#### Material for this exercise ####
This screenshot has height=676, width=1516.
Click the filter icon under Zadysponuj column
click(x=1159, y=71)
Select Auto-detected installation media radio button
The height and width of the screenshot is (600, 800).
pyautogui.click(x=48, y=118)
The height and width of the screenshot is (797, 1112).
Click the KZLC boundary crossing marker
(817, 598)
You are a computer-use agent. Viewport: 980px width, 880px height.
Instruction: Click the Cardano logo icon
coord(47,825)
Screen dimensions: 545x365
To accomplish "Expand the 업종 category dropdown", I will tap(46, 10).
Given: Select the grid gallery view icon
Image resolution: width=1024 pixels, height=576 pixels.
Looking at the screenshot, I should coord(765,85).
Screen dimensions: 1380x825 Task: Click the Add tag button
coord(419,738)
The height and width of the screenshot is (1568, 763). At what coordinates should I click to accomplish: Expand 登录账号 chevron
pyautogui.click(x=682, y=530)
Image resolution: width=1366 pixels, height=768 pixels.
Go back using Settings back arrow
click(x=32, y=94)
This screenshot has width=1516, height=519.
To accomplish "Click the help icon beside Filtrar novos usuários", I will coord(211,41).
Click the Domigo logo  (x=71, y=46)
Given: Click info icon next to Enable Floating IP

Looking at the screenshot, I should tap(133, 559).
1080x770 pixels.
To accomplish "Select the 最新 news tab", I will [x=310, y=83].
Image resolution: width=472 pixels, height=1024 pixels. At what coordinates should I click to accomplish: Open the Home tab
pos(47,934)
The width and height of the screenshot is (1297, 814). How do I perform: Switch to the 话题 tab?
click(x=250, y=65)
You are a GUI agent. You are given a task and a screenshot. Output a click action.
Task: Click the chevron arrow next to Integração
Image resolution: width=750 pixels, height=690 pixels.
####
## How to complete this task
Looking at the data above, how many lines hold the word "will"? Respond with the number alone.

## Solution to the problem
3